Why we measure the off-switch before growth.

April 2026 · Not-a.

Growth without an off-switch is a hostage situation. Every project we ship has one number we check before we celebrate anything else: can it stop, and still pay rent?

The off-switch is the single test we run on every project before it is allowed to graduate from MVP. It is not a phrase we use for decoration. It is a literal calculation, and projects fail it more often than they pass.

The test

Imagine, on the day in question, we stop spending on growth. Marketing budget goes to zero. Sales effort goes to zero. We stop the experiments that cost money but don’t earn money. Everything that remains — existing customers, organic, the product as it stands — runs forward unchanged.

The question: does the project still cover its own costs? Hosting, support, the slice of the operating team it consumes, payment processing, the rest of it. If yes, the off-switch works. If no, the project is dependent on growth spend in a way we are not willing to underwrite.

Why it’s the first test, not the last

Most studios run the off-switch test, if they run it at all, after the project has scaled. By that point the team is large, the contracts are long, the customer expectations are set, and the unit economics are entangled with growth spend in a way that is difficult to undo. Reversing course is expensive. Sometimes impossible without restructuring.

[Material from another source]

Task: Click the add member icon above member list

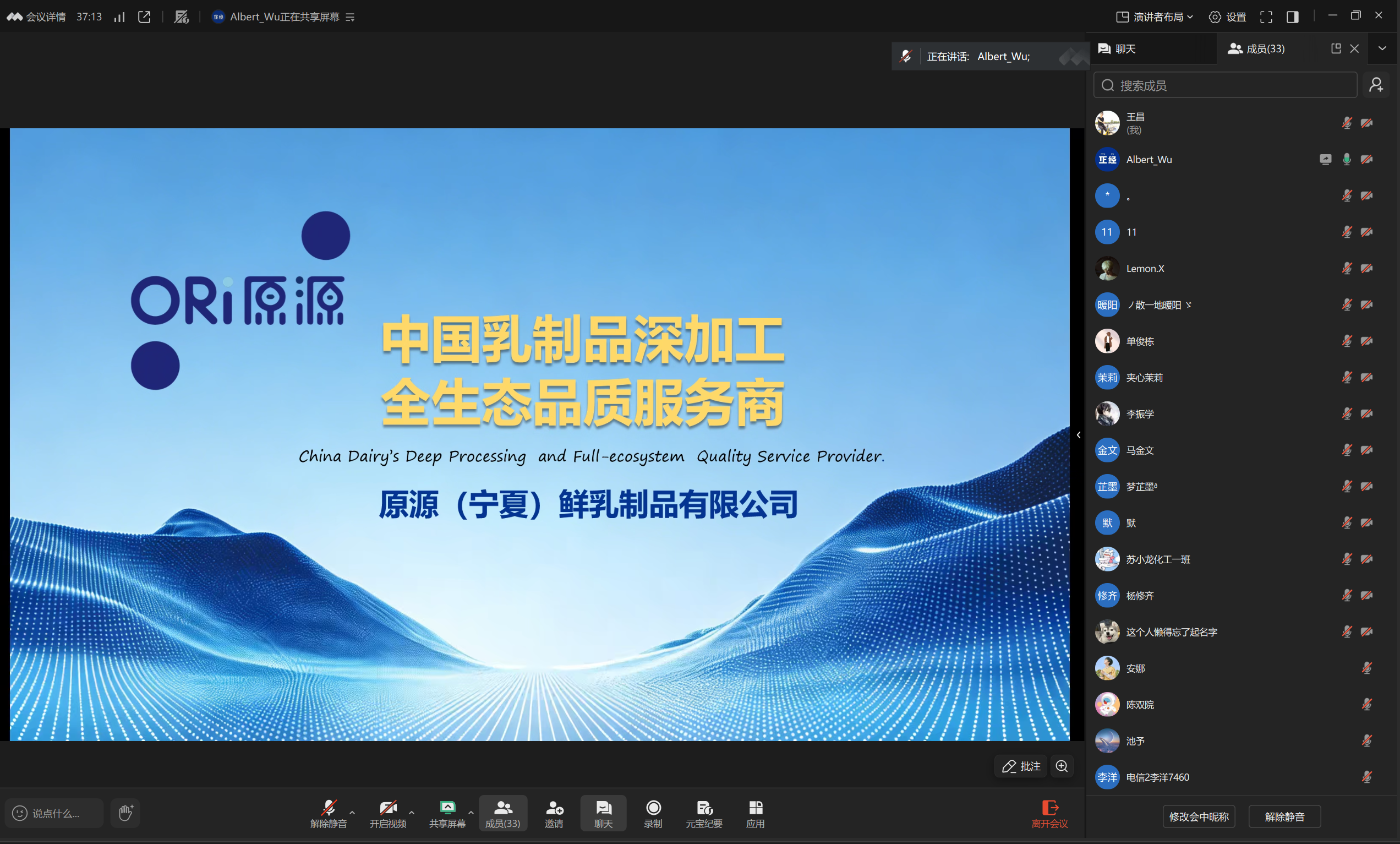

We run it at MVP, before scale, because that is the only point at which the answer is cheap to act on. A failed off-switch test in month three means we either redesign the unit economics or close the project. A failed off-switch test in month thirty means we go back to investors for a bridge.

A company that cannot stop growing does not belong to its operators. It belongs to whoever funds the next round.

What it changes about the work

Knowing the off-switch test is coming reshapes the upstream decisions. We don’t build features that only make sense at scale. We don’t pick categories where the only path to profitability is dominance. We don’t run pricing experiments that are subsidies in disguise.

The constraint is uncomfortable. Some interesting projects fail it. We close them anyway. The category of project that survives this filter is narrower than the category we could otherwise attempt — but it is also the category we can hold for a decade without flinching.

What we report

Every project in the studio carries a public off-switch number: the months of profitable runway it has if we cut growth spend tomorrow. Investors see it. The team sees it. We see it on the weekly review. When the number drops below a threshold, growth spend goes on hold until it recovers.

It is the boring metric. It is also the one that has saved us from at least two projects we would have otherwise scaled into a wall.